*** Begin section ***
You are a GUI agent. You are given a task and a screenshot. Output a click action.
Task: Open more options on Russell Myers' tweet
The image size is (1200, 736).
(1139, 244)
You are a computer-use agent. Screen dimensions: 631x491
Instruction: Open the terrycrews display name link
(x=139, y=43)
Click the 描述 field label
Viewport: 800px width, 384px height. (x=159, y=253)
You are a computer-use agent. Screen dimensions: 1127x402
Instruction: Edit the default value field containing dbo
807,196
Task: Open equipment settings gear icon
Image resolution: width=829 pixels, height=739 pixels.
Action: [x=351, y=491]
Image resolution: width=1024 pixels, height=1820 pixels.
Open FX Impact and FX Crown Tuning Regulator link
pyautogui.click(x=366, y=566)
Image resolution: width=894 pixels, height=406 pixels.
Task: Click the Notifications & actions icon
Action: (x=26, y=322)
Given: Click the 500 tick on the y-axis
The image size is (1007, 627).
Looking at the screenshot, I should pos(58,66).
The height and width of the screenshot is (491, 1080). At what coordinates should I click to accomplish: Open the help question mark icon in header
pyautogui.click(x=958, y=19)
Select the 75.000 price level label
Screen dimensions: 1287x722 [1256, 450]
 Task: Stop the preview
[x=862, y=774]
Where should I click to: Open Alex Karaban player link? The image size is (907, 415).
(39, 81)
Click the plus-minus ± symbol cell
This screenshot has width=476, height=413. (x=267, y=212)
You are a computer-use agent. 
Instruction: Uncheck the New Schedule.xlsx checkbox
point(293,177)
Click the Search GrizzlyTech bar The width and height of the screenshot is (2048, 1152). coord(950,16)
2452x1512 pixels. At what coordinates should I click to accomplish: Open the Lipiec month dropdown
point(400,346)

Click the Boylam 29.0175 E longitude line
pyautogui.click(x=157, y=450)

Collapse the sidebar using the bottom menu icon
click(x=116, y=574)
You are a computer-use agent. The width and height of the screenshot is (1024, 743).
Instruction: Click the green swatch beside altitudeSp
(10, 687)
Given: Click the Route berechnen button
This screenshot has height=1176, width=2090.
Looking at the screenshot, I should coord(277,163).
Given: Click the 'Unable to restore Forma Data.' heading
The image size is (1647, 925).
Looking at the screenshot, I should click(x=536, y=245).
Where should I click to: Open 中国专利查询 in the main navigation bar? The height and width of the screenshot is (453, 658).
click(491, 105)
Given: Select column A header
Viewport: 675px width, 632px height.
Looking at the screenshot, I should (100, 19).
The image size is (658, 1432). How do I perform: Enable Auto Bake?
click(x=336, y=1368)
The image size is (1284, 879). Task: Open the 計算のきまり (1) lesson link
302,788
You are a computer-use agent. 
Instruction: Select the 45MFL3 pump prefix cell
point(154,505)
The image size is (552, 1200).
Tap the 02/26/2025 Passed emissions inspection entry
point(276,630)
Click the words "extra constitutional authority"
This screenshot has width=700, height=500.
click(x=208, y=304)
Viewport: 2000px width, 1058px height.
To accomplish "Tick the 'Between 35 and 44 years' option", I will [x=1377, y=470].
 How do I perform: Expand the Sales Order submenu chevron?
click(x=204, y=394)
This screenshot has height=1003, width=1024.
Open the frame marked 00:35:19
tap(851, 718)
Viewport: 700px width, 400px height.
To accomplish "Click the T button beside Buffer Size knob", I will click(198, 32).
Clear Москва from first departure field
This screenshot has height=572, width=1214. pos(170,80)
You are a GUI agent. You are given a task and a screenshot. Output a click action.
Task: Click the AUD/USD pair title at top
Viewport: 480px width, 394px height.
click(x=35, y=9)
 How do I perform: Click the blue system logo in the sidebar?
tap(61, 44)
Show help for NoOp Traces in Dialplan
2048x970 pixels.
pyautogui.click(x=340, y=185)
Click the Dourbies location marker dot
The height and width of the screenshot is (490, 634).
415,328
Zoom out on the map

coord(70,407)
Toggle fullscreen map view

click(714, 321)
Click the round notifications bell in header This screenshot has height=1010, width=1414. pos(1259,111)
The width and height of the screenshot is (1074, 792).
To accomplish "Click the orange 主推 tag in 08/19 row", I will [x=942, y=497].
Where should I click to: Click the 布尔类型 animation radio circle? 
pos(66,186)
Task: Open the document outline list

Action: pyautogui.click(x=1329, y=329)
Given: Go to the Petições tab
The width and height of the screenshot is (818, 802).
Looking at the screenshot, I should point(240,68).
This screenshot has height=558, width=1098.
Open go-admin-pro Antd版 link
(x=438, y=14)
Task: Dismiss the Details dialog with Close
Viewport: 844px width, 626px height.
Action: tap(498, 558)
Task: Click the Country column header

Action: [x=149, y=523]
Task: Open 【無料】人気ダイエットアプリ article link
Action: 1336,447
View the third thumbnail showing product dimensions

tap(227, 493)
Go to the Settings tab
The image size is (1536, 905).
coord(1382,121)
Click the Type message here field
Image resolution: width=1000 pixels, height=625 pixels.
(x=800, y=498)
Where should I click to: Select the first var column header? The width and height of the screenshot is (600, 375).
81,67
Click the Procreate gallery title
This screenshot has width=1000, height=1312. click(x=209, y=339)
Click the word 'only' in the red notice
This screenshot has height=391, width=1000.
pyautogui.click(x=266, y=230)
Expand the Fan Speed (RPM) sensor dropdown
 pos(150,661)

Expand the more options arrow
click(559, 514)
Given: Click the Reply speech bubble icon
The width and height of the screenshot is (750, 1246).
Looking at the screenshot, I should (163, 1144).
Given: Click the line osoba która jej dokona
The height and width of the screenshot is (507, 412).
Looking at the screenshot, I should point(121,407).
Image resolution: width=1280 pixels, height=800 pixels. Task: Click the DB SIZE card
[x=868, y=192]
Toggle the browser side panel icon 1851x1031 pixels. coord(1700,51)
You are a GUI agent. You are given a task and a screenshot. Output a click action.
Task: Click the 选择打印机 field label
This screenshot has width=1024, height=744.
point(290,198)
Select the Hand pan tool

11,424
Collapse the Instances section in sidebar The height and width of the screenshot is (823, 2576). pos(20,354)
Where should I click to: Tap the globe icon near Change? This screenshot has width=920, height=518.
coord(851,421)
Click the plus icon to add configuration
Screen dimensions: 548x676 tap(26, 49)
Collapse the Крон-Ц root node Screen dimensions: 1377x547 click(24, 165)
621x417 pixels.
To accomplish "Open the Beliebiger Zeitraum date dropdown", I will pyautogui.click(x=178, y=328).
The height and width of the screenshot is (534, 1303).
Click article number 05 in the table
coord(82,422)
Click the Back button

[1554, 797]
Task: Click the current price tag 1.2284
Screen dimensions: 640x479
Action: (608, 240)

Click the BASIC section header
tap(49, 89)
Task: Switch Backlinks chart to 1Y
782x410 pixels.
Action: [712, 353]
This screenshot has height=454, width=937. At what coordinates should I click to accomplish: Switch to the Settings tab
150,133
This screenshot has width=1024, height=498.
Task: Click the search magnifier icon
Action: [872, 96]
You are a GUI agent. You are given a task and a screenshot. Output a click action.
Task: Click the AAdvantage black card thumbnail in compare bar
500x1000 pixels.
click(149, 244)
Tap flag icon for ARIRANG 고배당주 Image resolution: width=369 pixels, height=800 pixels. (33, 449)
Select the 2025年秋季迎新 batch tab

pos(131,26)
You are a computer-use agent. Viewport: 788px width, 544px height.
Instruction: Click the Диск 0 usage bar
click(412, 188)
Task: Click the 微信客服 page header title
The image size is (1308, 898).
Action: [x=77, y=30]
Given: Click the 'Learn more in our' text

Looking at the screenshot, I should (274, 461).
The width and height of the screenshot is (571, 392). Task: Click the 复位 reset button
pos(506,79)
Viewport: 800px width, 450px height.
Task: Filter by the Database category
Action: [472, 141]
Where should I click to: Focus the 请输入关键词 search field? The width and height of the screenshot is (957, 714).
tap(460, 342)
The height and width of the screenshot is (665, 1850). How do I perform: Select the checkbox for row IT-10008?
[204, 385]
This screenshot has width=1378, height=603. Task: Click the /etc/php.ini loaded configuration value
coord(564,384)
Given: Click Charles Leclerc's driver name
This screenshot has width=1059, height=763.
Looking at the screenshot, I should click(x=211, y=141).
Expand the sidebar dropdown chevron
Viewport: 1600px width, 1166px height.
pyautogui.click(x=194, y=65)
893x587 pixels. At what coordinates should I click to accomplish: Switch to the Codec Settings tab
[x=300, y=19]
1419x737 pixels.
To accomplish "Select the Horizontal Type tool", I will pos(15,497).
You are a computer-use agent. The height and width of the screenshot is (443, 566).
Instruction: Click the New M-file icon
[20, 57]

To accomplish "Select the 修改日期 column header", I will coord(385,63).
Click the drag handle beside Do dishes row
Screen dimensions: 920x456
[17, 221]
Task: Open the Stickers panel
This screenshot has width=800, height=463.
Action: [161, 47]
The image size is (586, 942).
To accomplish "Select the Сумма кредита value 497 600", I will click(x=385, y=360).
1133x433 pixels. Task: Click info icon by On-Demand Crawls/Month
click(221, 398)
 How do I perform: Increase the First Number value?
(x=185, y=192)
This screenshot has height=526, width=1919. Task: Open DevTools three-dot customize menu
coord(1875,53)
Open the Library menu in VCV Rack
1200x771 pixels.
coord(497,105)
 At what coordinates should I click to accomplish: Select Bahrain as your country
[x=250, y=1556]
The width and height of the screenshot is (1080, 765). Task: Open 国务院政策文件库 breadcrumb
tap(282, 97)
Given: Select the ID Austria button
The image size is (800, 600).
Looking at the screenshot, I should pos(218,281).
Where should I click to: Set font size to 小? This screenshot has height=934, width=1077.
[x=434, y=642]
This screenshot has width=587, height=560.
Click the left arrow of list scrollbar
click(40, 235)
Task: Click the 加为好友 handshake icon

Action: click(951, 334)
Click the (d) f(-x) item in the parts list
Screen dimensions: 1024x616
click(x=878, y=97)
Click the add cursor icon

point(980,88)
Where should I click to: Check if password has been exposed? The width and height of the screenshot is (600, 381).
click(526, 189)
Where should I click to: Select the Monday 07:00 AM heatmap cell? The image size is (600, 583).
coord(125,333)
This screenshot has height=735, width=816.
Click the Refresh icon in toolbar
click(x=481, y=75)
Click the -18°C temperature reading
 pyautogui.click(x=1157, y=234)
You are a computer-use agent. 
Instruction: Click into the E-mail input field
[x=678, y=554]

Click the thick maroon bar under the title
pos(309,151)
*** End section ***
◆ **Exercise requirements**
Exactly as written, please reproduce the lines from the first line of the data to the line containing "You are a computer-use agent. Screen dimensions: 1127x402", inclusive, and nothing else.

◆ **Exercise solution**
You are a GUI agent. You are given a task and a screenshot. Output a click action.
Task: Open more options on Russell Myers' tweet
The image size is (1200, 736).
(1139, 244)
You are a computer-use agent. Screen dimensions: 631x491
Instruction: Open the terrycrews display name link
(x=139, y=43)
Click the 描述 field label
Viewport: 800px width, 384px height. (x=159, y=253)
You are a computer-use agent. Screen dimensions: 1127x402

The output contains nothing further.